I also believe that embracing the tension between these seemingly-opposing positions is something central to what it means to be human. There are elements of the neo-Apollonian and neo-Dionysian paradigms in both the best and the worst evidence of humanity. I’m interested in exploring this personally in how I work, but also in exploring the wider ideas and implications of this at a cultural level.

While reading and engaging with these ideas, I was working on a project for Week X entitled Personal Topographies. Through the project I wanted to explore the relationship between maps and personal memories by collecting an archive of personal moments and using them to plot Los Angeles on an emergent memory topography. The project examined the blurring and overlap of these distinction between the map and memory as conceptual models. Maps are, of course, not exact interpretations, they are representations of a place; recordings of how a landscape was experienced. Memories are, in a similar way, subjective interpretations of moments.

Furthermore, the project became a means for me to explore this dialectic between the neo-Apollonian and neo-Dionysian philosophies. Maps are perceived as authoritative artifacts; the type of rational, structured model central to the neo-Apollonian way of knowing the world. Memories, on the other hand, are often referred to as being unreliable or inaccurate, but to the neo-Dionysian they are the greater truth, essential to the celebration and exploration of the private and the personal.

Although I feel the finished form of the project might have been more successful in representing this dichotomy, it was nonetheless an invaluable means of exploring these broader ideas and identifying a key area of interest for me around which an ongoing line of inquiry might form. Ideas, questions and interests began to come together in a more structured manner as I worked on developing the project. This is yet another example of how the process of design has become a means of discovery for me in recent months.

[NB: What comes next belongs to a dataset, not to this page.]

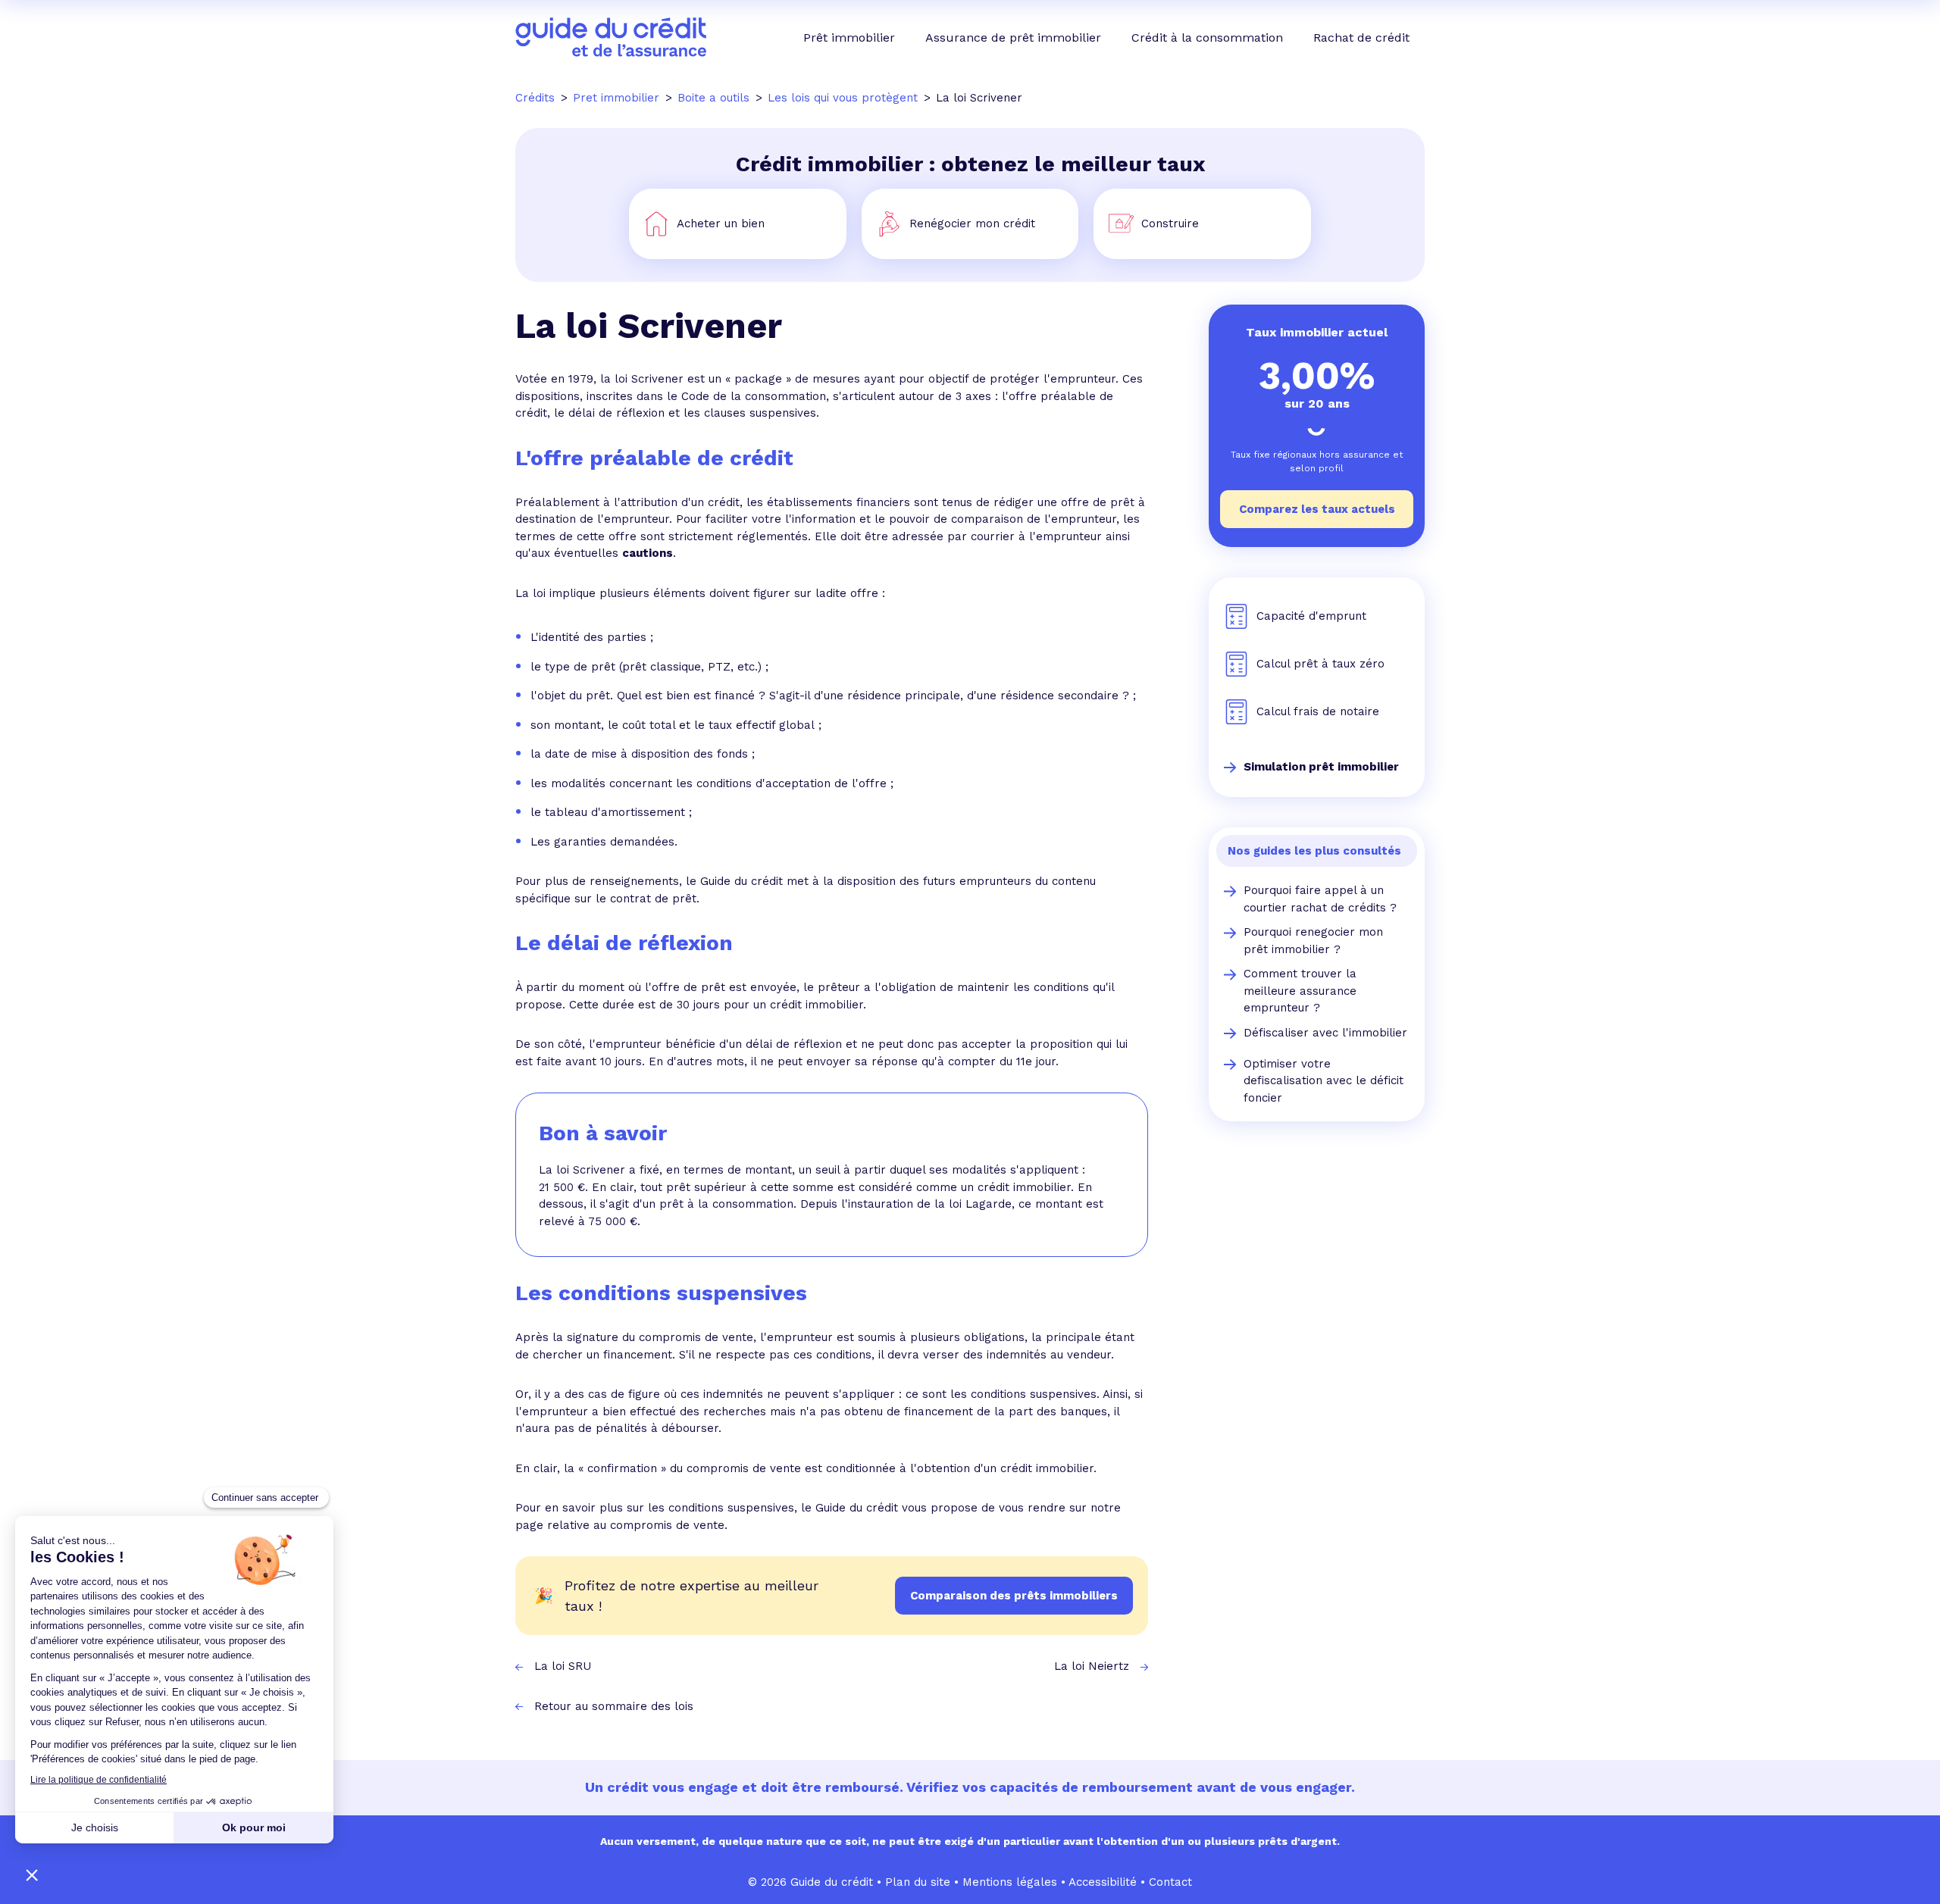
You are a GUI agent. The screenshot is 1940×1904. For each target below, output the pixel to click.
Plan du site (917, 1882)
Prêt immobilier (849, 37)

Building on Rosenberg’s views on the creative process, I have also been influenced by Donald Schön’s view of the ‘reflective practice’. He proposed “an epistemology of practice implicit in the artistic, intuitive processes which some practitioners do bring to situations of uncertainty, instability, uniqueness, and value conflict.”^3^

The insights and newly explored methodologies I have experienced through MDP are revealing “‘designerly’ ways of knowing, thinking and acting”, as Nigel Cross describes it^4^. I am learning what it means to research as a designer, embracing design’s unique approach to applying my “knowledge, skills and values in the techniques of the artificial”. Other disciplines, such a science, are rooted in systematic, rational and objective research, but as a designer my voice and opinion are equally important to my research. I am learning the importance of bringing myself into my work, of taking a stance and expressing my point of view through my practice. My career to date has involved designing ‘for‘ clients—taking myself out of the equation—so I am realizing the need to intentionally pursue this unique ‘designerly’ way of working.

^3^ Schön, D., 1983. The Reflective Practitioner. London: Temple-Smith.

^4^ Cross, N., 2001. Designerly Ways of Knowing: Design Discipline versus Design Science. Design Issues, 17(3), pp. 49-55.

Cross goes on to suggest that design research, in contrast to research methods borrowed from other fields, creates unique opportunities for cross-disciplinary collaboration. He quotes Herbert Simon who writes that:

“Few engineers and composers… can carry on a mutually rewarding conversation about the content of each other’s professional work. What I am suggesting is that they can carry on such a conversation about design, can begin to perceive the common creative activity in which they are both engaged, can begin to share their experiences of the creative, professional design process.”Simon, 1969^5^

I have a long-held interest in collaborating with individuals from other fields. Through these recent insights I am starting to speculate about how such dialogues might inform my work. What can I as designer can uniquely offer in these interactions? How can design facilitate communication across the arts, sciences and technology? And how might that conversation become part of my future practice? Over the last number of years I have been interested in individuals, such as John Maeda, who are pursuing these interdisciplinary conversations. This dialogue, specifically between Design, Art, Science and Technology, builds on my interests in the relationship between the contrasting neo-Apollonian and neo-Dionysian philosophies.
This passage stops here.